Title: Fractional Calculus and Probability, I
Lecturer: Mirko D'Ovidio, Raffaela Capitanelli
Duration: 15+5 hours
Period: Part 1: January 2022, Part 2: February 2022
Abstract: In Part 1, we introduce some basic aspects related to fractional calculus and probability. In particular, we consider time-changed Markov processes driven by Cauchy problems written in terms of non-local (time and/or space) operators. Moreover, we consider the boundary value problem in the framework of the time changes and in general, we show some connection between multiplicative functionals, semigroups and boundary value problems for PDEs and non-local PDEs. We introduce some basic notions about limit theorems, stochastic processes, PDEs connections, non-local operators with special attention for the case of fractional (Caputo) derivative and fractional Laplacian, additive and multiplicative functionals associated with boundary conditions, time changes associated with boundary conditions. We focus on Dirichlet, Neumann, Robin and Wentzell boundary conditions together with the probabilistic reading of killed, reflected, elastic and sticky processes. We also discuss some applications concerned with regular and irregular domains in the macroscopic analysis introduced by fractional equations. In Part 2, we discuss provide approximation results for space-time non-local equations with general non-local (and fractional) operators in space and time. We consider a general Markov process time changed with general subordinators or inverses to general subordinators. Our analysis is based on Bernstein symbols and Dirichlet forms, where the symbols characterize the time changes, and the Dirichlet forms characterize the Markov processes.

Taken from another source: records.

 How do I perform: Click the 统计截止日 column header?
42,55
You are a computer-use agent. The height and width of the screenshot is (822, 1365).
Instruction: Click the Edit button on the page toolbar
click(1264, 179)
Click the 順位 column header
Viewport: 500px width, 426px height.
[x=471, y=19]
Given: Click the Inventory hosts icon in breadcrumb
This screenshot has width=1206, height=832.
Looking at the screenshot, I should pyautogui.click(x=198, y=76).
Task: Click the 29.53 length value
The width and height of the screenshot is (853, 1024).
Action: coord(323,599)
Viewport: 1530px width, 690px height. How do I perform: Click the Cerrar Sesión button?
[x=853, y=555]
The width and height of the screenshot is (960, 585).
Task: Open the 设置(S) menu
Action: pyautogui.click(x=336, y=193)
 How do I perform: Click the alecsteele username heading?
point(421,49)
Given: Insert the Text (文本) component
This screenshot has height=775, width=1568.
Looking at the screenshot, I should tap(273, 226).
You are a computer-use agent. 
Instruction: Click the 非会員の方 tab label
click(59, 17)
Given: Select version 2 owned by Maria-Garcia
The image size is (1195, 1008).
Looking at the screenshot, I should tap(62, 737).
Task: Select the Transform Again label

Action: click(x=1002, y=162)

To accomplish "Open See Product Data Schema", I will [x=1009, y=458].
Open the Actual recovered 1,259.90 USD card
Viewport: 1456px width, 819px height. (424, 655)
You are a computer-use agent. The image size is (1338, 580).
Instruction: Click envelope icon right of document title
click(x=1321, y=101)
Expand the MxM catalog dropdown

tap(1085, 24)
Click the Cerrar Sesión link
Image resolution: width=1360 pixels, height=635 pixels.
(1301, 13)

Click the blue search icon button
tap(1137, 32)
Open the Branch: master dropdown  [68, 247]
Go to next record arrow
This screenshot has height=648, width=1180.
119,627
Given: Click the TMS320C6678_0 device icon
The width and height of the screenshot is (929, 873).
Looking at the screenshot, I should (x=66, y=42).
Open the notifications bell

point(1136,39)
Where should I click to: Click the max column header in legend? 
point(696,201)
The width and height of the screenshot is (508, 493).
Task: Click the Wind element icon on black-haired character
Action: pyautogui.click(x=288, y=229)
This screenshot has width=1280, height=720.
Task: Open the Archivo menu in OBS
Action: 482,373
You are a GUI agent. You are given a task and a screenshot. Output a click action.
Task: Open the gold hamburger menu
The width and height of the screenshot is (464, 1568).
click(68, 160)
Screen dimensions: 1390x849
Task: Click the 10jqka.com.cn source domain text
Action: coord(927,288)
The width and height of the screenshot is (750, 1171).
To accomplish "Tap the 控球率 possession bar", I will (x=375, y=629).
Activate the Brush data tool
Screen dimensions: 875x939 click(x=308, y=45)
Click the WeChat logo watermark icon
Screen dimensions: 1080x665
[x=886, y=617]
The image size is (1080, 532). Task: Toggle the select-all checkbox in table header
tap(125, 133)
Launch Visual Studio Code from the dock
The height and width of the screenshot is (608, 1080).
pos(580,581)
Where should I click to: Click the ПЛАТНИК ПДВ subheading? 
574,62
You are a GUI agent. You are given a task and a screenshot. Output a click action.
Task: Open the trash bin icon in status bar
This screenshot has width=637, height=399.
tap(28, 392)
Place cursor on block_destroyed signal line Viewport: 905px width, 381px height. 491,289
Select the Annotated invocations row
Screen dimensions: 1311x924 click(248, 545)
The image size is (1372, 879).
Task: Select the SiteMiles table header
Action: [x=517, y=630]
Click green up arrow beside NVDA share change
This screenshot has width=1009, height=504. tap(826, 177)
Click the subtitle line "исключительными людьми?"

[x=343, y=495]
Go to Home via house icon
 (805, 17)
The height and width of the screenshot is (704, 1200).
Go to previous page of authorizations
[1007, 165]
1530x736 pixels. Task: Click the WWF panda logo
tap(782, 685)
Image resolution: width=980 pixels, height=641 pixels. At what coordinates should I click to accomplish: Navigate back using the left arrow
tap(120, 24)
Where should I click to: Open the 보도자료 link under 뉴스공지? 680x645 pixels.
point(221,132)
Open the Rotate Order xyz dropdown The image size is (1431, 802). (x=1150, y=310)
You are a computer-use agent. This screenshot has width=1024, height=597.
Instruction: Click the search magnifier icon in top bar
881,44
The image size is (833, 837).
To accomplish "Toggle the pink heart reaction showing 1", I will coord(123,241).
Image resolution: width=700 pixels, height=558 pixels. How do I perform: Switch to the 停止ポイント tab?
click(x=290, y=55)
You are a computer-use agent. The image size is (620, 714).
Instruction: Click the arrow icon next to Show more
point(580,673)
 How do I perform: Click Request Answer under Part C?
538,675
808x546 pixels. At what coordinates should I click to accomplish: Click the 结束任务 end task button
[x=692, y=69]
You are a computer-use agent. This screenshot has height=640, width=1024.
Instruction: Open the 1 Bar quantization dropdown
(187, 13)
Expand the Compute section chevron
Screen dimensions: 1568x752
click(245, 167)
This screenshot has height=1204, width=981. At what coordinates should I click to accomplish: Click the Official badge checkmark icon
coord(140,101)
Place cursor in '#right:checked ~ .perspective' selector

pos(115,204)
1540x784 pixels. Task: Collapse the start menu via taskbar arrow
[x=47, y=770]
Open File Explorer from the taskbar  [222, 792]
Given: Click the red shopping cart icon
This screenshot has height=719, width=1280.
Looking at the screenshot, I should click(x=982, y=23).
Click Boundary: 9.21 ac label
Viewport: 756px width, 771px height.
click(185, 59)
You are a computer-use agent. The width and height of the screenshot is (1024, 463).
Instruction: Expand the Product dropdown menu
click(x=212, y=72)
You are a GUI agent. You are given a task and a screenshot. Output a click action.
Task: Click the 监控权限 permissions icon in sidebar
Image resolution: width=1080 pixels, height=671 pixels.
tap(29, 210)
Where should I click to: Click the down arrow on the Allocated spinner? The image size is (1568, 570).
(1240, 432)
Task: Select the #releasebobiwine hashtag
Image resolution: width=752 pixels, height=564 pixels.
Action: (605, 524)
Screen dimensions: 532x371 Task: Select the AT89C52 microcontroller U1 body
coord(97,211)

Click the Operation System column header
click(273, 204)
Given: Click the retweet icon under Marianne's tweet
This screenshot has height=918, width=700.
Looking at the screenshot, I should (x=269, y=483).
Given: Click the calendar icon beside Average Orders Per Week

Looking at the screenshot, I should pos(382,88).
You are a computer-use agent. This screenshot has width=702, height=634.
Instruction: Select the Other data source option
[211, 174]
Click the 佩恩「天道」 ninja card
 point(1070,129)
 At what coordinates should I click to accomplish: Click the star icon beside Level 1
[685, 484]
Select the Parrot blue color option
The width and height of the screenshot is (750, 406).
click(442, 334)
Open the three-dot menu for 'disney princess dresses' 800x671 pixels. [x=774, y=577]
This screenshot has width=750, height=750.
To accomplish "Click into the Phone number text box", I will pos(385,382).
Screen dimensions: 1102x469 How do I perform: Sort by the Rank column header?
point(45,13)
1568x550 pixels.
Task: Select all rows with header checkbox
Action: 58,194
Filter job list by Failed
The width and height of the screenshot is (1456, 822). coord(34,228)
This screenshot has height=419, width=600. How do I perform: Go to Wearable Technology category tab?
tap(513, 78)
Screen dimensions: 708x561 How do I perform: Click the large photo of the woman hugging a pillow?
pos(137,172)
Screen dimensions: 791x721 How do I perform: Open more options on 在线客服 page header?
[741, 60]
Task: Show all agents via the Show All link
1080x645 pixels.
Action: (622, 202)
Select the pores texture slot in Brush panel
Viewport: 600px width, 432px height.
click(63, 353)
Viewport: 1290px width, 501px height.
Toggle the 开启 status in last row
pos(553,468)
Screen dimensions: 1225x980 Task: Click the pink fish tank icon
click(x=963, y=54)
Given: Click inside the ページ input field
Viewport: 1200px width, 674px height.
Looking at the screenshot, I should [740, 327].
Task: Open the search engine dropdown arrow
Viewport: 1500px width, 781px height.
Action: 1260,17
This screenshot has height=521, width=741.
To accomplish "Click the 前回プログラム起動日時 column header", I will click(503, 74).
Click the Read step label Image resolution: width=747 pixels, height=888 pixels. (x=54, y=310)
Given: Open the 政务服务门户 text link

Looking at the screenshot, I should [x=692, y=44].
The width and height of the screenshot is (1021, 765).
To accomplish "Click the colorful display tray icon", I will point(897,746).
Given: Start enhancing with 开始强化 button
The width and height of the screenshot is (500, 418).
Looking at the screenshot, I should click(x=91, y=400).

Title: Fractional Calculus and Probability, II
Lecturers: Maria Rosaria Lancia, Anna Chiara Lai .
Duration: 4+4 hours
Period: March-May 2022
Abstract: We introduce the regional fractional Laplacian in extension domains, possibly with an irregular boundary. A fractional Green formula will be proved. We discuss some evolution BVPs with either Dirichlet, or Neumann or Robin type boundary conditions, possibly non local. Existence, uniqueness of the weak solution will be discussed as well as regularity properties of the associated semigroup. A comparison with the different definitions of fractional Laplacian will also be addressed. We also present some results in the framework of fractional compartmental epidemic models, with particular attention to Caputo-type fractional SIS models. We begin with a brief introduction to some compartmental epidemic models and with the derivation of the SIS model in the ordinary case. We then focus on the fractional SIS models based on the fractional Caputo derivative. Assuming the conservation of the total population, we discuss the equilibria of the system and we prove the existence and uniqueness of the solution. We finally present a local series representation for the solution.
Title: Introduction to hyperbolic conservation laws and applications
Lecturer: Elisa Iacomini (Aachen University)
Duration: 10 hours
Period: 7, 8, 11, 14, and 16 February, 2022, 10:00-12:00, Room 1B, RM002
Abstract: This course offers an overview of the theory of hyperbolic conservation laws and the related numerical methods. Conservation laws are essential for understanding the physical world around us, indeed they describe the conservation in time of a quantity in an isolated system. Starting from the linear case, we generalize the theory of characteristics analyzing the Riemann problem in details. Due to the nonlinearity of the problem, we will deal with the study of weak solutions, face the problem of non uniqueness of solutions and end up with the concept of entropy solution.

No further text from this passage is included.